Local Government Secretary Eric Pickles yesterday gave his backing to gay marriage, urging colleagues not to get themselves ‘hot under the collar’.

‘We’re still out to consultation. It was never intended that we would legislate this year,’ Mr Pickles told the BBC’s Sunday Politics programme.

‘It just seems to me to be a question of good manners and if you’ve got something like civil partnership, which are for all practical purposes a marriage, let’s drop the hypocrisy and go all the way.’

Mr Cameron recently said: ‘I ask myself the question, ‘why is it that we deny gay couples the ability to get married?’ And, I don’t think that’s right.

‘Obviously this is a controversial issue. I feel the time for change has come. If you ask, particularly young people, they say this feels like a very natural change to make. We are not changing what happens in church.’
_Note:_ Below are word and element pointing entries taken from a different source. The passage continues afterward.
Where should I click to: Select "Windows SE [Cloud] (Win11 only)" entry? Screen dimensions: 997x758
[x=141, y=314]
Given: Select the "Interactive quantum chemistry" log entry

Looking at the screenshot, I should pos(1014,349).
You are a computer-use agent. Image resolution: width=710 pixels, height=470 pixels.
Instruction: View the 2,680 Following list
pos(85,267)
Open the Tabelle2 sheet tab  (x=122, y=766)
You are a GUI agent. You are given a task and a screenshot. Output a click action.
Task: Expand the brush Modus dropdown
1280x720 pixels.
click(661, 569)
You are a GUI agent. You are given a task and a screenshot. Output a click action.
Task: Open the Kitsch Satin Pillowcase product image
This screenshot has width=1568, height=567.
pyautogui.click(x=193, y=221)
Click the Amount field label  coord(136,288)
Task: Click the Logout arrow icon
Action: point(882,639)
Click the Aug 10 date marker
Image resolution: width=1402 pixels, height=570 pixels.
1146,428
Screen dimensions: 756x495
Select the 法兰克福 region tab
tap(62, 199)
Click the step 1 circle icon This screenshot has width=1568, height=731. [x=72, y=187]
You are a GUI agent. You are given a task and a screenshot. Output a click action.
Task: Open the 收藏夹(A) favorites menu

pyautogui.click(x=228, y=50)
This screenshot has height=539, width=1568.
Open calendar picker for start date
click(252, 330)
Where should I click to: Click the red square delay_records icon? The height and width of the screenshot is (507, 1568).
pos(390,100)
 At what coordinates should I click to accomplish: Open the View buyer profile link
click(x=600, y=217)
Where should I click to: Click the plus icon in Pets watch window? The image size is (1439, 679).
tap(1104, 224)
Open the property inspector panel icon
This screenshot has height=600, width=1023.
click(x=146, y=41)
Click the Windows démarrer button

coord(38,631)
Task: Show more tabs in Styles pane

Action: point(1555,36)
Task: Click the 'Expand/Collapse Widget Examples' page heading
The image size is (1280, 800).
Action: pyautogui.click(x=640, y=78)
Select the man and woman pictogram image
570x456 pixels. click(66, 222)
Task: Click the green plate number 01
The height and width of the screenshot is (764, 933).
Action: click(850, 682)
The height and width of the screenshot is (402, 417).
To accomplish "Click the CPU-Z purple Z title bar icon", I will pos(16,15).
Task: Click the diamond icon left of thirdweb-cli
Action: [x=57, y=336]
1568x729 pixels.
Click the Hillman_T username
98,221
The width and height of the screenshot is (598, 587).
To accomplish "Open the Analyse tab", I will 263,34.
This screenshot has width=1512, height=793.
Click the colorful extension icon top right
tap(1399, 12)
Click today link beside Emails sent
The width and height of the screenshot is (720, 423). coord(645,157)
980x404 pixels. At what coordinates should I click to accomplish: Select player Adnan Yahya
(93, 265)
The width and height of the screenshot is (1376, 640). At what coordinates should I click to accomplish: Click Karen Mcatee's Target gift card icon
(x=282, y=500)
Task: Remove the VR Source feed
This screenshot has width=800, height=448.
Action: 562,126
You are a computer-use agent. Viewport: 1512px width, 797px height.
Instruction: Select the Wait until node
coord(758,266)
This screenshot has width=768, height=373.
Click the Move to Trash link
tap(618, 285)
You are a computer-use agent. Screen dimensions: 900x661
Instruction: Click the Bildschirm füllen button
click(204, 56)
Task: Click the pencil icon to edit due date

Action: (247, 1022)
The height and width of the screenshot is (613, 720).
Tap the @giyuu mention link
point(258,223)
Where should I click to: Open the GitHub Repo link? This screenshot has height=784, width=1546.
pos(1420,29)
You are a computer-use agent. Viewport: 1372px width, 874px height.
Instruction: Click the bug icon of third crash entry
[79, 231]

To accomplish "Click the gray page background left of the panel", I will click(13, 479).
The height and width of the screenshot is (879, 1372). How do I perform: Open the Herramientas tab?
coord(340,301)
The danger is that the supporters of marriage equality are complacently assuming that it will simply pass, while the opponents are working overtime to ensure that it doesn’t. I also have a sneaky suspicion that Stonewall hasn’t put as much effort as it should have into the campaign – it was always luke warm – because it doesn’t want the Coalition to claim the prize of  - and the credit for – completing Labour’s reforms.

Fortunately, there’s a new cross party coalition to support the reforms. It is called Out4Marriage:

A new cross party and cross media campaign, Out4Marriage.org, to support changing the law to allow gay couples to marry has launched to help spread the message that most people in Britain and indeed the Western world, are happy to “come Out4Marriage”.

Out4Marriage is modeled on the hugely successful ‘It Gets Better’ YouTube project launched by the US agony uncle Dan Savage, where politicians, celebrities and members of the public gave hope to teenagers coming to terms with their sexuality.

Over the coming weeks, videos from high profile UK politicians from all political parties and global A-list celebrities will be published online. Each video will allow the politician or celebrity to explain why they’re “coming out for marriage” and will ask viewers to join them too. It is aimed that although launched from the UK, the campaign will spread globally to ensure gay couples around the world have the same rights to marry as straight couples.

The project was conceived by PinkNews.co.uk founder Benjamin Cohen and Mike Buonaiuto, the director of the Coalition for Equal Marriage viral video. It is ‘powered by’ the Coalition for Equal Marriage, PinkNews.co.uk and digital agency Remarkable. An ever growing global team of volunteers are helping to recruit new video makers, moderate submissions and engage with politicians.

Mirroring the strategy of the Coalition for Equal Marriage, Out4Marriage has been backed by the largest names in UK LGBT media already including Attitude, Gaydar, GT (Gay Times), PinkPaper, Diva, Boyz, QX Magazine, Gay Star News and SoSoGay with US partners to be announced shortly.

It is heartening to see support from Tories for this campaign.

The website has been tweeted this morning by Tim Montgomerie, of Conservative Home – who is also a church-goer – and who has also written a strong piece advocating marriage equality.

There’s also this video putting forward the case for gay marriage from a young Tory activist:

The Tories would be foolish to fail the country on marriage equality. All parties have their weaknesses: for the LibDems, it is silliness, for Labour it is extremism, and for the Tories it is nastiness. A strong Tory campaign for marriage equality confounds that stereotype: against it, only confirms it.